WHAT TO DO —
a – In the passage on CPU and memory output, which line shows swap space?
b – Rewrite the stretch of the passage on CPU and memory output from "The fourth and" through "affect system performance.", putting "hard disk" in place of "hard drive".

DOCUMENT —
The second line displays the total number of processes, the number of running, sleeping, stopped, and zombie processes.

The third line indicates how the CPU time is being divided by displaying the percentage of CPU time used for each:

  • us - CPU for user initiated processes
  • sy - CPU for kernel processes
  • ni - niceness, CPU for user jobs running at a lower priority
  • id - idle CPU
  • wa - waiting, CPU for jobs waiting for I/O
  • hi - CPU for harware interrupts
  • si - CPU for software interrupts
  • st - steal time, used with virtual machines, which has some of its idle CPU time taken for other users

The fourth and fifth lines indicate memory usage, which is divided in two categories and both displays total memory, used memory, and free space:

  • Physical memory (RAM) on line 4.
  • Swap space on line 5.

Once the physical memory is exhausted, the system starts using swap space (temporary storage space on the hard drive) as an extended memory pool, and since accessing disk is much slower than accessing memory, this will negatively affect system performance.

GIVEN DATA —
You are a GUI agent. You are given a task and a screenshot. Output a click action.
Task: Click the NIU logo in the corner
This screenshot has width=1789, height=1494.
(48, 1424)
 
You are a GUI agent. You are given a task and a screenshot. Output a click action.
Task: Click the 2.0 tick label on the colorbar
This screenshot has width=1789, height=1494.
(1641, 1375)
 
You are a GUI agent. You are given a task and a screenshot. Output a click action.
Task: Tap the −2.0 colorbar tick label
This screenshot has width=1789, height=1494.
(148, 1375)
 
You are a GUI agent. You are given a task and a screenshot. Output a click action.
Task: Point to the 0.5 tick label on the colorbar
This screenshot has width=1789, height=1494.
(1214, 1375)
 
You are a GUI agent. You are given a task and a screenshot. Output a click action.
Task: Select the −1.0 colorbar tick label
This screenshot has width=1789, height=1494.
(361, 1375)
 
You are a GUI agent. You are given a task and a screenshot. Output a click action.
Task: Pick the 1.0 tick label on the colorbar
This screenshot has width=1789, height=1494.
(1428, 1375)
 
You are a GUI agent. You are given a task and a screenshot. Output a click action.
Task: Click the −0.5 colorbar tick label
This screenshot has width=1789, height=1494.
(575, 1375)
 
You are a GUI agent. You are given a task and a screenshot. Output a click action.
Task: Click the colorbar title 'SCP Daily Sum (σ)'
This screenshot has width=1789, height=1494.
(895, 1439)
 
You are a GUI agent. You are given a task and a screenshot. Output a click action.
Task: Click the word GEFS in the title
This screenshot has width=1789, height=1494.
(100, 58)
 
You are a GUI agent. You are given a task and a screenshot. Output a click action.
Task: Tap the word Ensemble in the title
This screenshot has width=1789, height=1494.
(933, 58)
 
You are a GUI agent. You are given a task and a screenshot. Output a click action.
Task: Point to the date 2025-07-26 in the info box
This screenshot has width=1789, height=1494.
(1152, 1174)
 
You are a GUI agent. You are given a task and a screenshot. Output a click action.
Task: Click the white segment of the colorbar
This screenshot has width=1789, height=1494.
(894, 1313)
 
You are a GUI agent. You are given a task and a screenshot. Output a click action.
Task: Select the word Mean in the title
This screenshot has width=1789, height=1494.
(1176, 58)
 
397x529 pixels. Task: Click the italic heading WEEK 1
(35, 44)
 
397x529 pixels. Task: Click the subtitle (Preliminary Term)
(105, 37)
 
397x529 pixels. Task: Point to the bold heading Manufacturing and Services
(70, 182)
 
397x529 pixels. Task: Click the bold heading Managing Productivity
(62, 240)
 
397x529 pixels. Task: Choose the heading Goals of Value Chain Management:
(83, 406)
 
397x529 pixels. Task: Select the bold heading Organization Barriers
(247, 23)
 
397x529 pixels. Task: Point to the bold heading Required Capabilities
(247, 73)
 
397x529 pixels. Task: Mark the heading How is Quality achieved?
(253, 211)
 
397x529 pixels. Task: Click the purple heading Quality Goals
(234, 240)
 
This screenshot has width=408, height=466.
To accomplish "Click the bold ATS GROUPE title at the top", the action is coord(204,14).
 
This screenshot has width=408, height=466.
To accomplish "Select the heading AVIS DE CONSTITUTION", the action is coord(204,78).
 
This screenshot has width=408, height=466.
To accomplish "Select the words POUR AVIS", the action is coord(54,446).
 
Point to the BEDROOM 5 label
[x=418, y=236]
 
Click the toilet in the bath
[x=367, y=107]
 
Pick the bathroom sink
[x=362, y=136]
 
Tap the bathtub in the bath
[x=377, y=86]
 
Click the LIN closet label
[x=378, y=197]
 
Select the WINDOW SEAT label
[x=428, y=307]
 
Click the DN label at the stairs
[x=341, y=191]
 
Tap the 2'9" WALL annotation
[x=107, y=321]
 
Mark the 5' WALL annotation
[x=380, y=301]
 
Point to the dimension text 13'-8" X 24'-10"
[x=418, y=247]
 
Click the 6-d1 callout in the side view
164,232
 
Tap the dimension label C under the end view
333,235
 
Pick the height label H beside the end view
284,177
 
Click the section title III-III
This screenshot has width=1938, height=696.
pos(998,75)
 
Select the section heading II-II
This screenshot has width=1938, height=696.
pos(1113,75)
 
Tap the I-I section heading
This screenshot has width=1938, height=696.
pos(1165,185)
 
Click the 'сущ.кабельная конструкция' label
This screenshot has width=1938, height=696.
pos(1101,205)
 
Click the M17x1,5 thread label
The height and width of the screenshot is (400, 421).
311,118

TASK RESPONSES —
a – Line 5.

b –
The fourth and fifth lines indicate memory usage, which is divided in two categories and both displays total memory, used memory, and free space:

  • Physical memory (RAM) on line 4.
  • Swap space on line 5.

Once the physical memory is exhausted, the system starts using swap space (temporary storage space on the hard disk) as an extended memory pool, and since accessing disk is much slower than accessing memory, this will negatively affect system performance.